Georges Bush a fait part de son «dégoût profond», ajoutant que «ce traitement ne reflète pas la nature du peuple américain». Du peuple américain, certainement pas! Mais de la hiérarchie militaire à tous les niveaux de responsabilité, certainement. Ces agissements criminels, ces pratiques de tortionnaires ont été évidemment couverts si ce n'est directement décidés par l'encadrement militaire.

Plusieurs des six soldats réservistes aujourd'hui inculpés témoignent en mettant directement en cause leurs supérieurs. L'un dit avoir agi sur ordre, l'autre, surnommé «le sergent Chip», a déclaré qu'il obéissait aux responsables des interrogatoires, souvent des mercenaires recrutés par l'armée auprès d'officines spécialisées comme Titan ou CACI. Selon son témoignage, les soldats réservistes devaient en quelque sorte «préparer» les prisonniers, les «ramollir psychologiquement» avant de les livrer aux agents de renseignement. Tous les moyens étaient bons: cellules glaciales, nudité, absence d'hygiène élémentaire. Le même «Chip» dit avoir parfois utilisé la force pour faire parler les détenus «comme les règles le prévoient»

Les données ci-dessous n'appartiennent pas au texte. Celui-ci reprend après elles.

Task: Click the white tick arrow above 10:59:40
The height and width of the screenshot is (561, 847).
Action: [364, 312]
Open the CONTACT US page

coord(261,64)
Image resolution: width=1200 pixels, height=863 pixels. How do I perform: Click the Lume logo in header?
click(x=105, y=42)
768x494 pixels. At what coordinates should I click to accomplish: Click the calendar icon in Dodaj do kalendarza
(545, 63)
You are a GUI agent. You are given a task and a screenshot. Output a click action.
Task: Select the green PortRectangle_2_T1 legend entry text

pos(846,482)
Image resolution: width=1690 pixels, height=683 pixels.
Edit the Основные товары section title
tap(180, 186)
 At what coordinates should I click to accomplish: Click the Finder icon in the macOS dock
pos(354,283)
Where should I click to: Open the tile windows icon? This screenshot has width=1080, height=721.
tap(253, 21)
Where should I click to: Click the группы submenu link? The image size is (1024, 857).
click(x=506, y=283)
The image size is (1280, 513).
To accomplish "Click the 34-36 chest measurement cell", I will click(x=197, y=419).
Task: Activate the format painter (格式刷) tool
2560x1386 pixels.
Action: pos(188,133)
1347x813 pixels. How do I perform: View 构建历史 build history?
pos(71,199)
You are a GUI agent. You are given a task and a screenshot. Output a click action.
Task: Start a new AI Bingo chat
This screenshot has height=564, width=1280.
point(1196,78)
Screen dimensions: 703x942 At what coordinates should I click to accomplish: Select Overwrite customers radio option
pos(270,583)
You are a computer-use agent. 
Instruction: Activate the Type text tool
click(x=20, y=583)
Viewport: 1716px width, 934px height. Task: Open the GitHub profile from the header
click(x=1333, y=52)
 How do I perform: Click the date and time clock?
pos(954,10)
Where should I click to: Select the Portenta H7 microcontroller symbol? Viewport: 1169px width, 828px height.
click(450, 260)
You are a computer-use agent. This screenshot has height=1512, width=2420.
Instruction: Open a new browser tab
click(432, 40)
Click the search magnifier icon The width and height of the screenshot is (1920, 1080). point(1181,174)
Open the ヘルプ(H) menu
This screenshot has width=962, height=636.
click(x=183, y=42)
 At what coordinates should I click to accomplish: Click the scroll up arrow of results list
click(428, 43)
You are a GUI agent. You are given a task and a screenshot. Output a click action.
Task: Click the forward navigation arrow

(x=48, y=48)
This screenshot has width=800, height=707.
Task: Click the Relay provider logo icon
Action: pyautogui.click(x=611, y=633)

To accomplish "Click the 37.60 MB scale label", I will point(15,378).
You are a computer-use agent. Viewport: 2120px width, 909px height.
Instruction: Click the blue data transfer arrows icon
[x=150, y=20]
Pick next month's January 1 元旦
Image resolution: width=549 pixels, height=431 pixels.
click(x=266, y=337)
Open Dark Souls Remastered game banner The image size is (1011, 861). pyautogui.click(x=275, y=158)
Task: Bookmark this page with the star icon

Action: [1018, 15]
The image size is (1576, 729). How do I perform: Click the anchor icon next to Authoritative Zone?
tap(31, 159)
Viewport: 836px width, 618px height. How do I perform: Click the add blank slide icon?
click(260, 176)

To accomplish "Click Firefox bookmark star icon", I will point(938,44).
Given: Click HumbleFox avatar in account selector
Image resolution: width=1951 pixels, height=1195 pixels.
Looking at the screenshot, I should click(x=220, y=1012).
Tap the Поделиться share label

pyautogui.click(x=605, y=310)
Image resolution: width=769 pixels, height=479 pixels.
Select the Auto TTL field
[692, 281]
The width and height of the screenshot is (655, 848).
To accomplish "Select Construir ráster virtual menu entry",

On le voit, il est difficile pour la hiérarchie militaire, pour Bush et ses amis de faire passer pour une dérive de réservistes sadiques, des comportements qui étaient recommandés et même exigés par l'encadrement militaire. Il ne s'agit pas de bavures mais d'une politique délibérée d'agression, d'humiliation d'une population par une armée d'occupation. Il y aurait en Irak près de 8000 prisonniers arrêtés au cours de rafles ou à des «check-points», souvent des civils à qui il est seulement reproché d'être Irakiens. «Nos recherches approfondies suggèrent que ceci n'est pas un incident isolé», affirme Amnesty international qui dénonce de nombreux cas similaires de tortures par les forces de la coalition: «privation de sommeil prolongée, passages à tabac, enchaînement des détenus dans des positions douloureuses pendant de longues périodes en les soumettant parfois à des musiques assourdissantes ou des lumières intenses, port de cagoule prolongé». Voilà le comportement habituel, quotidien, d'une armée de soudards qui cherche à terroriser la population. Les armées américaine, britannique et autres ont retrouvé tout naturellement le comportement de toutes les armées impérialistes en période de guerre coloniale; celui de l'armée française pendant la guerre d'Algérie entre autres, et de bien d'autres.

Les dirigeants américains, par leur décision de mener cette guerre au peuple irakien, portent toute la responsabilité de cette situation. Ils peuvent tenter de se disculper, promettre des sanctions lourdes contre les soldats jugés en cours martiale, ce sont eux qui les ont armés. D'ailleurs, dans les coulisses du pouvoir, Bush assume parfaitement les faits. La générale Janis Karpinski qui commandait la brigade militaire dont dépendaient les réservistes a été remplacée par le général Miller qui commandait jusque-là la base cubaine de Guantanamo, où 600 détenus survivent dans des conditions d'arbitraire total. Les hommes que Bush choisit, la façon dont ils se comportent, ne peuvent qu'être à l'image de la politique qu'il mène: ignoble.